Whether you’ve been paired with an intern in the office or you’ve met a younger alum from your alma mater that you want help, here’s some advice that I’ve learned through personal experience about being a mentor who can add a bit of value to others. Hope it helps!
- Everyone comes from very different backgrounds. Explain things with lots of context.
- Realize that you might be this person’s first gateway into the business world. There are lots of different types of smart people in the world, and just because someone had more of a liberal arts background or more of a STEM background doesn’t mean one is smarter than the other. Give them opportunities and provide exposure. Provide details around what you’re saying and why it’s important. Don’t just say they should do a task without explaining how and why.
- Patience is key.
- Younger people can be shy and may not ask you outright for things. They might think you’re so cool and accomplished that they don’t want to bother you. (Lots of former interns have told me this, which cracked me up!) You might interpret their shyness as indifference. That’s usually not the case.
- Especially if you’re working with them in the office, take the initiative to ask them how things are going and if they need support.
- Sometimes, you straight up can’t be helpful.
- They might be in a rough patch with the job search or suffering through a really hard class. Just a bit of moral support goes a long way. Let them know that this too shall pass and if they keep working at it, they’ll be okay.
- Help them look at the big picture.
- No single thing matters as much as they’ll think. Help them take a bigger worldview. Every decision seems like the end of the world when you’re in college, but help them realize that life isn’t supposed to be perfect. If they had 1 bad interview somewhere, help them realize that that is a gift and they’ll take those learnings to the next one.
- Buy them a coffee.
- Spend time with them outside the professional context. Learn about them as a person. Learn about their hopes and dreams. Learn about what they want to become. It helps build the bond!
- If they’re curious about your specific line of work, give examples and details.
- They may not even know what to ask. Explain things in a non-pompous, just informative way
- Instead of saying, “Every day is different, I run strategy and marketing for clients.”…
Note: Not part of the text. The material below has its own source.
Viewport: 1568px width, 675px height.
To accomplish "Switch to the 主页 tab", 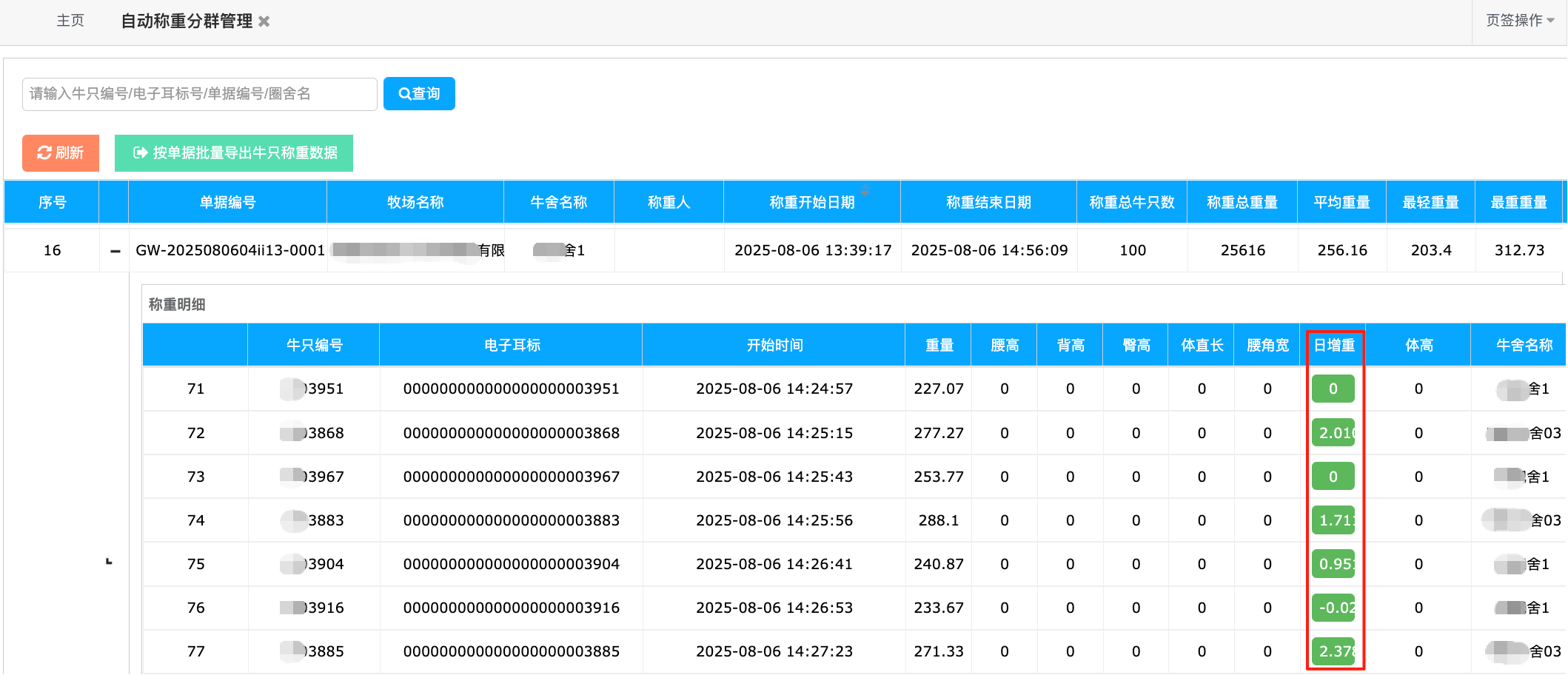I will click(70, 21).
- It’s more helpful if you say something like “Every day is different! On some days, I am in the Facebook platform uploading and monitoring their ad performance. Or before each quarter, I’m in planning meetings with clients to help them strategize the next season’s photoshoots and messaging.”
- Offer to be a professional reference.
- If you’d be willing to vouch for this person, this can go a long way. For young people who don’t have as much experience, this is a really concrete and valuable thing you can offer.
- Help them network.
- If you have any friends in relevant industries or roles that would be willing to chat with your mentee as a favor, try to make the connections for them! That’s another concrete way to add value.